We fully support the sections contained in Title II of the legislation, which deal with the improvement and expansion of health-care programs for women veterans.
We applaud the recommendation of section 201 to extend health care coverage, for up to 14 days, to female veterans’ newborns. The period of 14 days is essential to the health of the child and the veteran, allowing continuity in obstetrics and gynecologic care. The VFW would encourage research on birth defects of children born to female veterans; we are highly sensitive to unknown exposures and environmental factors related to OEF/OIF service. Further recommendations on this issue are found in the FY 2010 edition of the Independent Budget (IB).
The VFW extremely supportive of section 202, which would authorize VA to provide graduate level training, certification, and continuing medical education for counseling with specific focus on evidence-based treatment and care for Military Sexual Trauma (MST) and PTSD. This is all too common among combat theatre female veterans. In these cases, VA should strive to be hypersensitive to the environment, approach, and treatment options when providing care or evaluating veterans for their physical and mental health needs related to MST.
We also strongly support section 203, which would create a pilot program to provide childcare for veterans receiving health care through VA. This is a valuable proposal, which has the potential to eliminate a tremendous barrier for care, especially for single parents.
In addition, we applaud section 204, which adds two recently separated female veterans to the VA Advisory Committees on women veterans and minority veterans. The veteran population is increasing greatly with the return of OEF/OIF veterans. Veterans of the current conflict era have specific needs.
A Draft bill to close existing loopholes in law, allowing VA to cover unmet emergency room treatment for veterans in certain cases
The VFW is pleased to offer our support for the draft legislation that deals with an issue important to a number of our members. This bill would allow VA to pay for of emergency care for veterans enrolled in VHA under certain cases. It closes a loophole that sticks many veterans unfairly with a large hospital bill.
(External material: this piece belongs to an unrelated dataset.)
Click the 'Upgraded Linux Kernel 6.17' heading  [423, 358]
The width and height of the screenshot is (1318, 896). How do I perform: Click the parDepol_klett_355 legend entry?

Section 1725 of Title 38 authorizes VA to reimburse veterans for medical expenses related to emergency care at non-VA facilities if the veteran is enrolled and using the VA health care system. This is an important safety net for many veterans who have no other means to pay for potentially life-saving care. However, veterans who receive a portion of their care cost from another source, such as an insurance settlement or judgment are not eligible for any reimbursement, even if that amount is a fraction of the cost of their care. This bill allows VA to be a secondary payer in those situations, so the vet will not have to pay out of pocket. Additionally, it removes care accidents where insurance pays out for medical coverage from the list of things that would bar VA from paying for emergency care.
This legislation lifts these restrictions, treating VA as a secondary payer to cover the remaining amount due for a veteran’s emergency room care. We fully support this legislation. VFW believes that all essential emergency room care should be covered for all veterans.
Mr. Chairman, this concludes my testimony. I would be happy to answer any questions that you or the members of the Subcommittee may have. Thank you.